# TASK REQUIREMENTS
Take the data below and repeat it exactly.

Saved data entries
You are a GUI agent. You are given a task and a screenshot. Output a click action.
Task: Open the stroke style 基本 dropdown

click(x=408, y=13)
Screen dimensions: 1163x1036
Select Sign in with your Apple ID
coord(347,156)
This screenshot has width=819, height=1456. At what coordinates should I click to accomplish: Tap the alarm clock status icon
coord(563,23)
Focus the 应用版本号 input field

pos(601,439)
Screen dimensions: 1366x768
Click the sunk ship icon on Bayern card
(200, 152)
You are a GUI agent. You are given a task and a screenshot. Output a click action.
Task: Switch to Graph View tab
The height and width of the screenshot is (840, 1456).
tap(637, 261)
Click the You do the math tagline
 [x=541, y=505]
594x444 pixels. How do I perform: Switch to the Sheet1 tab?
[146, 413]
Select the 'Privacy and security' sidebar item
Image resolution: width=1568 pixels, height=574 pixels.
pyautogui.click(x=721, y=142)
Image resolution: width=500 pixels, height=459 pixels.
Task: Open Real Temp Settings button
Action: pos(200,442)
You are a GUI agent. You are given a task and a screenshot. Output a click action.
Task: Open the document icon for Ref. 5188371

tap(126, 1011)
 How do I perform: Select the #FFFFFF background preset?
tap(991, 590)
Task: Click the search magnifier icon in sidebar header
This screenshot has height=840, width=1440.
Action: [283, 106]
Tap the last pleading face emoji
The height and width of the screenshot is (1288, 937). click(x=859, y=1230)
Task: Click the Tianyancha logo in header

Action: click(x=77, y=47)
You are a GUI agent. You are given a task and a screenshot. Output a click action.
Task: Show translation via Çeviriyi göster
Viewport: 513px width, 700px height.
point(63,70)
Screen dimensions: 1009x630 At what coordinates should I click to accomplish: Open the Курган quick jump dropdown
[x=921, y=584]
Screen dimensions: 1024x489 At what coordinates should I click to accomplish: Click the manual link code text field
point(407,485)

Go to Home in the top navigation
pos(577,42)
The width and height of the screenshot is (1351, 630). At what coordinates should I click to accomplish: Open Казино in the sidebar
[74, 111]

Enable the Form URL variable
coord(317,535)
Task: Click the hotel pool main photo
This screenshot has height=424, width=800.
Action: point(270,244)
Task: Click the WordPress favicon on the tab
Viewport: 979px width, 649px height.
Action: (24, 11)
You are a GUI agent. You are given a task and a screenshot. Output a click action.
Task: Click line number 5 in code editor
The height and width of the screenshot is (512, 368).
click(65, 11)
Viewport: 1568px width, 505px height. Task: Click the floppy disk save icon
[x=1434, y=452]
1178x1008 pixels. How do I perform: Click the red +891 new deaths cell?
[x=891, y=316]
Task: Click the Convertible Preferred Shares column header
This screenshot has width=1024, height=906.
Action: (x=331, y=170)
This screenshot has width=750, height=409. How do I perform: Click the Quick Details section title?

# RESULT
You are a GUI agent. You are given a task and a screenshot. Output a click action.
Task: Open the stroke style 基本 dropdown

click(x=408, y=13)
Screen dimensions: 1163x1036
Select Sign in with your Apple ID
coord(347,156)
This screenshot has width=819, height=1456. At what coordinates should I click to accomplish: Tap the alarm clock status icon
coord(563,23)
Focus the 应用版本号 input field

pos(601,439)
Screen dimensions: 1366x768
Click the sunk ship icon on Bayern card
(200, 152)
You are a GUI agent. You are given a task and a screenshot. Output a click action.
Task: Switch to Graph View tab
The height and width of the screenshot is (840, 1456).
tap(637, 261)
Click the You do the math tagline
 [x=541, y=505]
594x444 pixels. How do I perform: Switch to the Sheet1 tab?
[146, 413]
Select the 'Privacy and security' sidebar item
Image resolution: width=1568 pixels, height=574 pixels.
pyautogui.click(x=721, y=142)
Image resolution: width=500 pixels, height=459 pixels.
Task: Open Real Temp Settings button
Action: pos(200,442)
You are a GUI agent. You are given a task and a screenshot. Output a click action.
Task: Open the document icon for Ref. 5188371

tap(126, 1011)
 How do I perform: Select the #FFFFFF background preset?
tap(991, 590)
Task: Click the search magnifier icon in sidebar header
This screenshot has height=840, width=1440.
Action: [283, 106]
Tap the last pleading face emoji
The height and width of the screenshot is (1288, 937). click(x=859, y=1230)
Task: Click the Tianyancha logo in header

Action: click(x=77, y=47)
You are a GUI agent. You are given a task and a screenshot. Output a click action.
Task: Show translation via Çeviriyi göster
Viewport: 513px width, 700px height.
point(63,70)
Screen dimensions: 1009x630 At what coordinates should I click to accomplish: Open the Курган quick jump dropdown
[x=921, y=584]
Screen dimensions: 1024x489 At what coordinates should I click to accomplish: Click the manual link code text field
point(407,485)

Go to Home in the top navigation
pos(577,42)
The width and height of the screenshot is (1351, 630). At what coordinates should I click to accomplish: Open Казино in the sidebar
[74, 111]

Enable the Form URL variable
coord(317,535)
Task: Click the hotel pool main photo
This screenshot has height=424, width=800.
Action: point(270,244)
Task: Click the WordPress favicon on the tab
Viewport: 979px width, 649px height.
Action: (24, 11)
You are a GUI agent. You are given a task and a screenshot. Output a click action.
Task: Click line number 5 in code editor
The height and width of the screenshot is (512, 368).
click(65, 11)
Viewport: 1568px width, 505px height. Task: Click the floppy disk save icon
[x=1434, y=452]
1178x1008 pixels. How do I perform: Click the red +891 new deaths cell?
[x=891, y=316]
Task: Click the Convertible Preferred Shares column header
This screenshot has width=1024, height=906.
Action: (x=331, y=170)
This screenshot has width=750, height=409. How do I perform: Click the Quick Details section title?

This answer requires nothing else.